Reasonable alternatives

[43] I find that, considering all the circumstances that existed at the time the Appellant quit, he had reasonable alternatives to quitting.

[44] I find the Appellant had the reasonable alternative to quitting of continuing to work until he had secured an alternative job.

[45] This is a reasonable alternative because one, the Appellant was looking for work prior to quitting, but had not secured a job at the time he quit, and two, he had given two weeks notice.

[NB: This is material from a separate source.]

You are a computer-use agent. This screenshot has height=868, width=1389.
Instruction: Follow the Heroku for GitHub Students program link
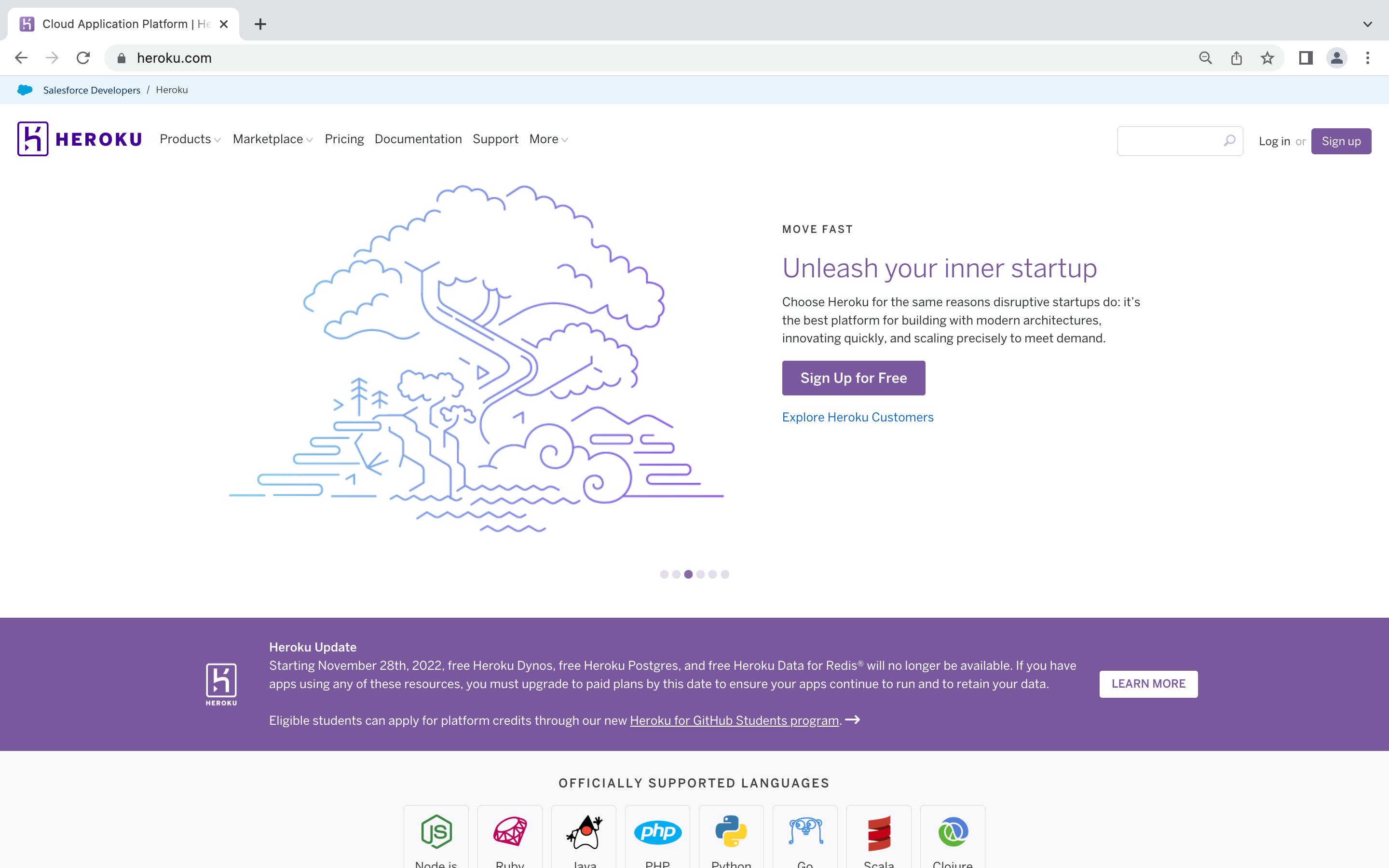734,720
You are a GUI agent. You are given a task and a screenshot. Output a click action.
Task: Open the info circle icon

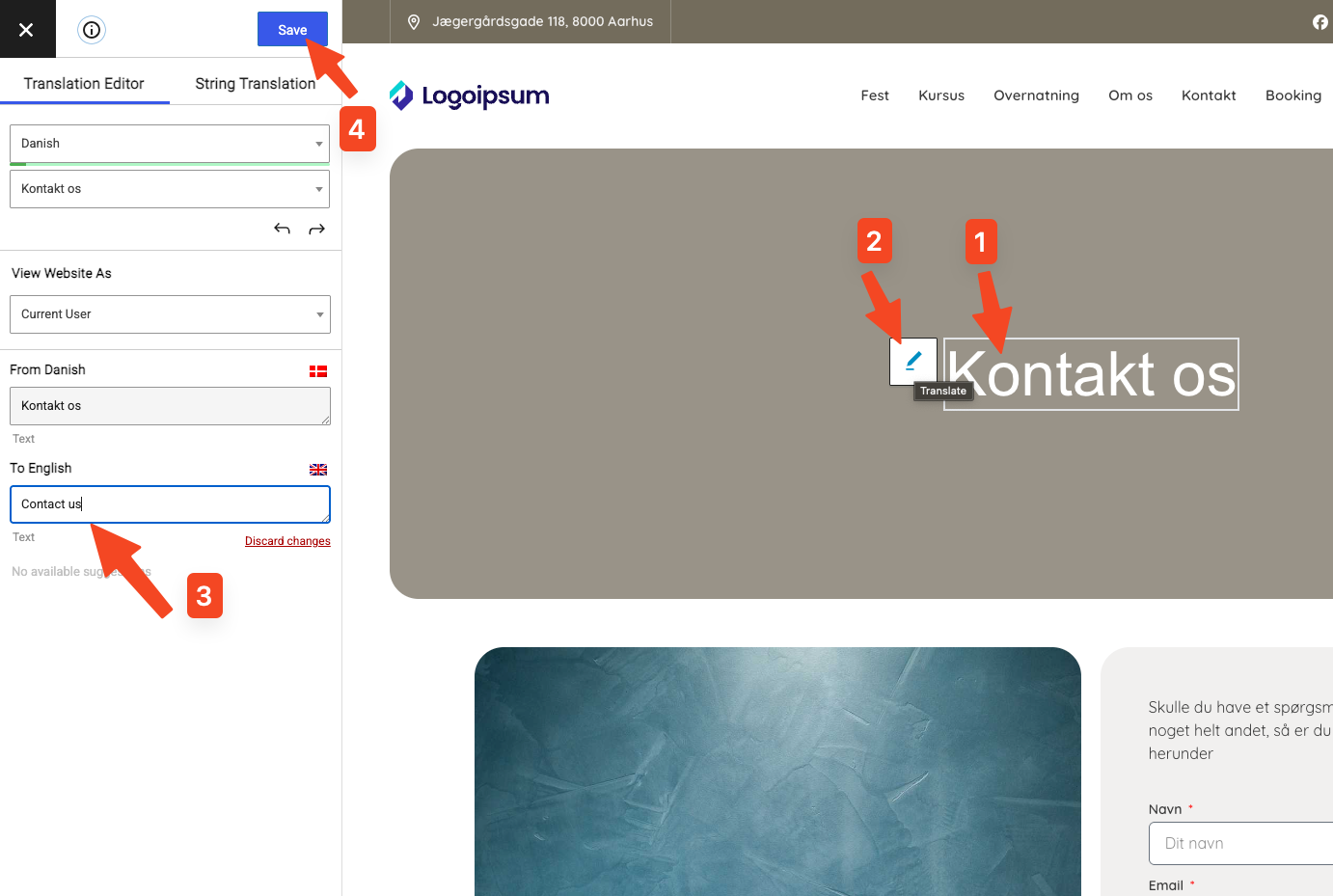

[46] I asked him why he would be willing to continue to work for a further two weeks if he felt the working conditions were such a danger to his health and safety. He testified that if his employer had asked to do something unsafe during those two weeks, He would have refused to do it. I find this shows it was reasonable for the Appellant to continue working until he found a new job, as he felt it was reasonable for him to continue working. This also leads into the Appellant’s other reasonable alternative.

[47] I find that the Appellant had the reasonable alternative to quitting of refusing to do any work he felt was unsafe. This is a reasonable alternative as the Appellant testified that this was exactly what he was going to do during his two week notice period if he was asked to do something he felt was unsafe, showing it was an option available to him.

[48] I can understand the Appellant may have disliked working in the heat and the extra handwork, but, since he had reasonable alternatives to leaving at the time he quit, this means he does not have just cause.

Conclusion

[49] The appeal is dismissed.

[50] The Appellant had reasonable alternatives to quitting, this means he does not have just cause for his voluntary leaving.